[[ Text section open ]]
Hardware for the Server

For my server I recycled an older desktop, which works well since most unix operating systems uses less resources than Microsoft Windows.

Hardware Specifications for My Server:

Model:
IBM NetVista 8307-51U
Processor: Intel Pentium 4 1.8 GHz 512K L2 cache
Memory: 512 MB
Hard Disk: 40GB HD 7200 rpm
CD-ROM: 48X CD-ROM
Ethernet: 10/100
Video: Integrated Intel 845G

Building the Server

I decided to build a LAMP (Linux, Apache, MySQL, PHP) platform for my server. For the Linux operating system, I chose Ubuntu because it was very easy to install, provided a lot of documentation online, as well as it had great community support.

Setting up the Network/Router

For the server I manually gave it a static local IP address 192.168.1.100. In my router I enabled port forwarding for ports 80 (for HTTP) and ports 22 (for SSH) to forward to 192.168.1.100.
[[ Text section closed ]]
[[ Data under study open ]]
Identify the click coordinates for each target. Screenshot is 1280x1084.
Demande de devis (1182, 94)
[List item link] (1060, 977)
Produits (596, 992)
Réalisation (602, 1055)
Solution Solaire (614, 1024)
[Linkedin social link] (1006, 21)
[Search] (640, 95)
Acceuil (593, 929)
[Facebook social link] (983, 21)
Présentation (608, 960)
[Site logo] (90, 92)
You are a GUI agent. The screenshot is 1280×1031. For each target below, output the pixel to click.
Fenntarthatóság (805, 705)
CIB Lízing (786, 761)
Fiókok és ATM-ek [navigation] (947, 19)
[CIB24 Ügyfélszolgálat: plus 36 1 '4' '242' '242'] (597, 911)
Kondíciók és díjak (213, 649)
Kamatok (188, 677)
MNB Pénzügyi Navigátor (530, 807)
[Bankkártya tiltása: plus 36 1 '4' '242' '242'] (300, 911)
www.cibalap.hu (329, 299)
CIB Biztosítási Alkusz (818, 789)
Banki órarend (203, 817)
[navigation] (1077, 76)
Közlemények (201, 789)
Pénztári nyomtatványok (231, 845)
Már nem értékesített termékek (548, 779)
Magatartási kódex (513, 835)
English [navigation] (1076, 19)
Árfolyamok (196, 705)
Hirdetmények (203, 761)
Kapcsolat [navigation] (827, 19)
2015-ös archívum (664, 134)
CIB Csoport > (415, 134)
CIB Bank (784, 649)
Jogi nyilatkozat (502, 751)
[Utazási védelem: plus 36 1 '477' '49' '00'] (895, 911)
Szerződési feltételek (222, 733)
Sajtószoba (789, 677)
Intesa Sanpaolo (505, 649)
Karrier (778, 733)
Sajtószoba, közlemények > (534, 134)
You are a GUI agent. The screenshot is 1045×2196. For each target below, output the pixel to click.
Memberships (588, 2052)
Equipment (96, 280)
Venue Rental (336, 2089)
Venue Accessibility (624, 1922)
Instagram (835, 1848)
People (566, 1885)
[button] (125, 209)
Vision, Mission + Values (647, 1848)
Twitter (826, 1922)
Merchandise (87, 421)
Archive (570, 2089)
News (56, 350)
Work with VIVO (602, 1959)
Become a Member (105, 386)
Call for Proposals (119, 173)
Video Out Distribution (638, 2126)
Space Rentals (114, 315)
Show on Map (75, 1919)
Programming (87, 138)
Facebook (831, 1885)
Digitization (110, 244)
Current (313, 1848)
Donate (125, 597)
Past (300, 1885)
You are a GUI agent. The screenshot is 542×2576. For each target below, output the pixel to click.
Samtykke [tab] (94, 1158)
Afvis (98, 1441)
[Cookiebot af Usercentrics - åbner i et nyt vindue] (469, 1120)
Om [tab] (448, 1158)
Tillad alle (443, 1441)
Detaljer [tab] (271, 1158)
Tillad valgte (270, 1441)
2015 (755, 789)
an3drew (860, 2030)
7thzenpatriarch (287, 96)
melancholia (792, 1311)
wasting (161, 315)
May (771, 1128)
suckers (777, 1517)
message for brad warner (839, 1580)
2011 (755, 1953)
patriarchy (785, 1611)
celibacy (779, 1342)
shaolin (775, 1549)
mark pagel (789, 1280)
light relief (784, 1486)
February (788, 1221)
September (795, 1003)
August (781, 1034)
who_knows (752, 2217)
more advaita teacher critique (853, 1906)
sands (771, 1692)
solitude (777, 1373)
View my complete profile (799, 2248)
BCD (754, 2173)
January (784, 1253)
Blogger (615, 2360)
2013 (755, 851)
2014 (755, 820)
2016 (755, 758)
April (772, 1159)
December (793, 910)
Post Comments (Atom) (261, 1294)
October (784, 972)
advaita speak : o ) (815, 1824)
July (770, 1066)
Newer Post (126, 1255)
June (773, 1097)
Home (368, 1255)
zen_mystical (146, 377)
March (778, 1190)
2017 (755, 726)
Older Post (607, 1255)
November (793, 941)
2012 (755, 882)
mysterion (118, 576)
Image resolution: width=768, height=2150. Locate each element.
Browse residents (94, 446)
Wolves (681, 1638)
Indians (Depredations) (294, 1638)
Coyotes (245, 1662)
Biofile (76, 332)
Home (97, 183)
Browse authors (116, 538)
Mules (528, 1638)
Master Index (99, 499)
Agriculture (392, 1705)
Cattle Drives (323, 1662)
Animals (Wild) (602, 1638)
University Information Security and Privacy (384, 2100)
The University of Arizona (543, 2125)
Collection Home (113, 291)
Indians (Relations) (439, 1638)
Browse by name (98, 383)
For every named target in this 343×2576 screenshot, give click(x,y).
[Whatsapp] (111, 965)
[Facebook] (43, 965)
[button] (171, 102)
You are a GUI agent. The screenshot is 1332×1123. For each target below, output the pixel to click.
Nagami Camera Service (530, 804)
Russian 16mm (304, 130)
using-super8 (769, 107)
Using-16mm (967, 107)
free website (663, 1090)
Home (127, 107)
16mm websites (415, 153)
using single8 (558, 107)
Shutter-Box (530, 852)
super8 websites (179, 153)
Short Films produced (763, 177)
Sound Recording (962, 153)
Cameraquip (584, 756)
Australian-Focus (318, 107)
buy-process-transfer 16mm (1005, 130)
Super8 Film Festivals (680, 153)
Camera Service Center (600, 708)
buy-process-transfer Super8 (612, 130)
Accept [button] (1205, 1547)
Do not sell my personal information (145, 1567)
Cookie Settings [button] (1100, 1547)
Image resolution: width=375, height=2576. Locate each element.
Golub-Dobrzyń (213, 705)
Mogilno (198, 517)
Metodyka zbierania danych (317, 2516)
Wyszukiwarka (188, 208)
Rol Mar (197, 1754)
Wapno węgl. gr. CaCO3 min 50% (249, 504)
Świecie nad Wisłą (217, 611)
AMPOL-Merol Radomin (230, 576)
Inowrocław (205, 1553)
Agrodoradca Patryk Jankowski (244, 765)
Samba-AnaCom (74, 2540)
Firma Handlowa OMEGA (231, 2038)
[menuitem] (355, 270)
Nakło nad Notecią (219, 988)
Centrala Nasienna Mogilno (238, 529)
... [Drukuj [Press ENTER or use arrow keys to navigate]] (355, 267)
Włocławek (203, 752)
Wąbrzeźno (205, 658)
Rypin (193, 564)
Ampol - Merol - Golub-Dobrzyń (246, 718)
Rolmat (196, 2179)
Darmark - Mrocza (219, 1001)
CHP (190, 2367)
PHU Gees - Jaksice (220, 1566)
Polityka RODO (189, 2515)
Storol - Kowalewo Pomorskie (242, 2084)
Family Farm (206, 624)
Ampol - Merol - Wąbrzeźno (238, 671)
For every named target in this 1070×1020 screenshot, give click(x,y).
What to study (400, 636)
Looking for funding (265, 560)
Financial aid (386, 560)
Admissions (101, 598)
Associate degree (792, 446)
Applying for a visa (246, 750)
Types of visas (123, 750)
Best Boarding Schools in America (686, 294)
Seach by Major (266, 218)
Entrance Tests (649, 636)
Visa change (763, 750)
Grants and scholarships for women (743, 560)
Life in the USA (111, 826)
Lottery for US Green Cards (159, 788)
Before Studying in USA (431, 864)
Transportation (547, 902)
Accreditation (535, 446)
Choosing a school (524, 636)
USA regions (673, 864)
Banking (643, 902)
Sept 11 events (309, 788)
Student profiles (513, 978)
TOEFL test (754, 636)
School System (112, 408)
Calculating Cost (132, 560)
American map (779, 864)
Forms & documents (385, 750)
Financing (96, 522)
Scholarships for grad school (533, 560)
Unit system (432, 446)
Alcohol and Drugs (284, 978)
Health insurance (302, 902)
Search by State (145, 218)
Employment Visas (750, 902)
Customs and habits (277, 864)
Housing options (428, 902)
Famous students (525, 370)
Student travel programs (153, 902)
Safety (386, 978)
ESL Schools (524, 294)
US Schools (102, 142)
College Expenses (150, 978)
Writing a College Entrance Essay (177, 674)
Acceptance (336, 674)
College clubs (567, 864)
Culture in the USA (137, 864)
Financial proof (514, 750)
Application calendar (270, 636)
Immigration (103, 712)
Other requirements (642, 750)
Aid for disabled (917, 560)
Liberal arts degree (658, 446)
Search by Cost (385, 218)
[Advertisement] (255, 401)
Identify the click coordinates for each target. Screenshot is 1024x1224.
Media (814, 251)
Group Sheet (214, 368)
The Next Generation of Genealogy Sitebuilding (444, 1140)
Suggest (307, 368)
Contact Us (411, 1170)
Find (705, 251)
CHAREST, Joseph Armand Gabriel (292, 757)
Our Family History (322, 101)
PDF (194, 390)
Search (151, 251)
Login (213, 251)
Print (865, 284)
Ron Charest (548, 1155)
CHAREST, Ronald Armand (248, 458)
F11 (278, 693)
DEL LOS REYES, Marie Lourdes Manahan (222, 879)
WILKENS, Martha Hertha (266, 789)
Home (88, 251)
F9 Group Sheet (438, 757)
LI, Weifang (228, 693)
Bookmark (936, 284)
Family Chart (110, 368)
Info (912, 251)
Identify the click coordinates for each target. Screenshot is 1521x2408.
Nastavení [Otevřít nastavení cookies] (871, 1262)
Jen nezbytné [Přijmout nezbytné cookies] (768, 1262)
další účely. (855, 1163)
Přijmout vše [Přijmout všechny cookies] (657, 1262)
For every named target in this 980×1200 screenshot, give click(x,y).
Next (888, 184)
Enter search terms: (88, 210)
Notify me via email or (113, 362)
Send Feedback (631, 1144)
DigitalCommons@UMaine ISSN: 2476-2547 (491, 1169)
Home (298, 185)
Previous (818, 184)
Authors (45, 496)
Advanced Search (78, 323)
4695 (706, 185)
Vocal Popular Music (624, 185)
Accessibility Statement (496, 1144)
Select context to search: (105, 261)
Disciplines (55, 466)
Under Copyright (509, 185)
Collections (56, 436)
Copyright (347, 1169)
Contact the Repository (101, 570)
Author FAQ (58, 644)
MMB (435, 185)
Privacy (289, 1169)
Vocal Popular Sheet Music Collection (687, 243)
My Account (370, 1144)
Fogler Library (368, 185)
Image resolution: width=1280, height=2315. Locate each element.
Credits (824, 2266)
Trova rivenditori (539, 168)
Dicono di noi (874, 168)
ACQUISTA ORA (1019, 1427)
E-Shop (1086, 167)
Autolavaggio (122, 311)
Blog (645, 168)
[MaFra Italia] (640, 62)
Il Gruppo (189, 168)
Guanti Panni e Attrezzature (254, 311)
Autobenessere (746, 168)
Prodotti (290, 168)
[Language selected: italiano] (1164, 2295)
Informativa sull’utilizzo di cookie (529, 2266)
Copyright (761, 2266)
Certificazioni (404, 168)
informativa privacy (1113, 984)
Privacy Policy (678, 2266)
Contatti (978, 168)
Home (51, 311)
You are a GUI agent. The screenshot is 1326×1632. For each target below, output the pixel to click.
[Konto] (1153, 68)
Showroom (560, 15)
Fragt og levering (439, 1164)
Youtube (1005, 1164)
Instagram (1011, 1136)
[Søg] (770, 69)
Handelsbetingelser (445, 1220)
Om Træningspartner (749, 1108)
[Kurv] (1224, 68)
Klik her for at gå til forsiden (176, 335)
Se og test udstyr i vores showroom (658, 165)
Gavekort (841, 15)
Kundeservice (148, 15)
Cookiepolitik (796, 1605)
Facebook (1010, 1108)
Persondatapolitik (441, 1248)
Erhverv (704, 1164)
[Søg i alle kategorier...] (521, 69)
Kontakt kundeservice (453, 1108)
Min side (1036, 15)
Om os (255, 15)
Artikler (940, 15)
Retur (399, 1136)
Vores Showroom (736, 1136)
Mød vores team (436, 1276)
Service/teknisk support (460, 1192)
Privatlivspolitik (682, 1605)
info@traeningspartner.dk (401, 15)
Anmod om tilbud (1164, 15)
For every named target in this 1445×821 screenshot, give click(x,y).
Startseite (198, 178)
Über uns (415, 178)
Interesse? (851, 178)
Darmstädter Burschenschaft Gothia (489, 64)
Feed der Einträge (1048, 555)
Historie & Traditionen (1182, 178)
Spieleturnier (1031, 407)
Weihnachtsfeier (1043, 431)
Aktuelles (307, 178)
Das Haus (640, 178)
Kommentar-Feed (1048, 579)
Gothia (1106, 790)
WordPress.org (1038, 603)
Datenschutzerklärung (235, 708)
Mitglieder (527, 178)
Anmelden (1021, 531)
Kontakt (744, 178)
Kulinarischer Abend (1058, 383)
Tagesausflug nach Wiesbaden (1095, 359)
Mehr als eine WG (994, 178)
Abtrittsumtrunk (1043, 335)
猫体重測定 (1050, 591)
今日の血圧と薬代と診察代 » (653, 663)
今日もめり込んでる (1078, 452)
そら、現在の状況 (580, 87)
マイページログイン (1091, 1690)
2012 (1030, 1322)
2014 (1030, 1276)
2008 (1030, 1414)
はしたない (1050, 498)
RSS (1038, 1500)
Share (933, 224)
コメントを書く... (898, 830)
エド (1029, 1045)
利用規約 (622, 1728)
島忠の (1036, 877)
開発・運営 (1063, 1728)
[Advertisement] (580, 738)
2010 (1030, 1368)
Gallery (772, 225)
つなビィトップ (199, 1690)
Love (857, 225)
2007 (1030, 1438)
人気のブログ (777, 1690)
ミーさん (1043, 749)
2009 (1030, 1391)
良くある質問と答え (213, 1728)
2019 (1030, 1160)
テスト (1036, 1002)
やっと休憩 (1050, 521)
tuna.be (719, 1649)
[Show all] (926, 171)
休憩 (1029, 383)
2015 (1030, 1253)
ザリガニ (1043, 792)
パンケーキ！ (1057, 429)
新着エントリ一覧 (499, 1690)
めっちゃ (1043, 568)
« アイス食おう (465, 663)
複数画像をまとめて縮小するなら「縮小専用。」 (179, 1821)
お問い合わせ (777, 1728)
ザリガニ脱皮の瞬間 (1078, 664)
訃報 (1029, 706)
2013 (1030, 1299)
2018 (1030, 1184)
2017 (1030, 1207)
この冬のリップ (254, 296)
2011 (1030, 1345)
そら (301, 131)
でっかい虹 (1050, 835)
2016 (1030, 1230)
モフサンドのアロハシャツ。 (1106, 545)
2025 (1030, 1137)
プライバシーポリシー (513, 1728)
[[ Data under study closed ]]
* Exercise objective: Repeat the home server write-up above word for word, everything from "Setting up the" down to "forward to 192.168.1.100.".

* Solution to this exercise:
Setting up the Network/Router

For the server I manually gave it a static local IP address 192.168.1.100. In my router I enabled port forwarding for ports 80 (for HTTP) and ports 22 (for SSH) to forward to 192.168.1.100.